◆ Instructions for the task
Take the data below and repeat it exactly.

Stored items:
┄┄┄┄┄┄┄┄┄┄

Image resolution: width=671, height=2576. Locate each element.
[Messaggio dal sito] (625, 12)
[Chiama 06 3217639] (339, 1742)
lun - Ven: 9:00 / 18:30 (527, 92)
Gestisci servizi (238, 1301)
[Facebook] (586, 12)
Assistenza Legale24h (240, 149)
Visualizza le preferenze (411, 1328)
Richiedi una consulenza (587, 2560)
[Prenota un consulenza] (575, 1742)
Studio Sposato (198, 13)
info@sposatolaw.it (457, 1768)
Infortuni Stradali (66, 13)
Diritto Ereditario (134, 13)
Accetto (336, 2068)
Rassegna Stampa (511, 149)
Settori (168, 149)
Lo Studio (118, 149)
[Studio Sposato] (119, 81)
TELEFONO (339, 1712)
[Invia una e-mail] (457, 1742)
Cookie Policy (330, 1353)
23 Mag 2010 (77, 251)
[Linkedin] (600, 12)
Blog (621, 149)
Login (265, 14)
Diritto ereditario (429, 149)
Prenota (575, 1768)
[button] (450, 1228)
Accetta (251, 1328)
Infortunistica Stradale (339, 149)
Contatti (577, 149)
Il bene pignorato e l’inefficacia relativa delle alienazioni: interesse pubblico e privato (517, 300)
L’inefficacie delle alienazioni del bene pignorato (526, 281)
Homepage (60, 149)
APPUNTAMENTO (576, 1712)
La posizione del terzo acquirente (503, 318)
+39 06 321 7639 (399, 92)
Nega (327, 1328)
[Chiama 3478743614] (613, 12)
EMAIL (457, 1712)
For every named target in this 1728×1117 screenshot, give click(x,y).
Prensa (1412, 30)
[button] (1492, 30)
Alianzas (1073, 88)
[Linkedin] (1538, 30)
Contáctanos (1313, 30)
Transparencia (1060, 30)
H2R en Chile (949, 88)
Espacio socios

┄┄┄┄┄┄┄┄┄┄

◆ Answer to this exercise
Image resolution: width=671, height=2576. Locate each element.
[Messaggio dal sito] (625, 12)
[Chiama 06 3217639] (339, 1742)
lun - Ven: 9:00 / 18:30 (527, 92)
Gestisci servizi (238, 1301)
[Facebook] (586, 12)
Assistenza Legale24h (240, 149)
Visualizza le preferenze (411, 1328)
Richiedi una consulenza (587, 2560)
[Prenota un consulenza] (575, 1742)
Studio Sposato (198, 13)
info@sposatolaw.it (457, 1768)
Infortuni Stradali (66, 13)
Diritto Ereditario (134, 13)
Accetto (336, 2068)
Rassegna Stampa (511, 149)
Settori (168, 149)
Lo Studio (118, 149)
[Studio Sposato] (119, 81)
TELEFONO (339, 1712)
[Invia una e-mail] (457, 1742)
Cookie Policy (330, 1353)
23 Mag 2010 (77, 251)
[Linkedin] (600, 12)
Blog (621, 149)
Login (265, 14)
Diritto ereditario (429, 149)
Prenota (575, 1768)
[button] (450, 1228)
Accetta (251, 1328)
Infortunistica Stradale (339, 149)
Contatti (577, 149)
Il bene pignorato e l’inefficacia relativa delle alienazioni: interesse pubblico e privato (517, 300)
L’inefficacie delle alienazioni del bene pignorato (526, 281)
Homepage (60, 149)
APPUNTAMENTO (576, 1712)
La posizione del terzo acquirente (503, 318)
+39 06 321 7639 (399, 92)
Nega (327, 1328)
[Chiama 3478743614] (613, 12)
EMAIL (457, 1712)
For every named target in this 1728×1117 screenshot, give click(x,y).
Prensa (1412, 30)
[button] (1492, 30)
Alianzas (1073, 88)
[Linkedin] (1538, 30)
Contáctanos (1313, 30)
Transparencia (1060, 30)
H2R en Chile (949, 88)
Espacio socios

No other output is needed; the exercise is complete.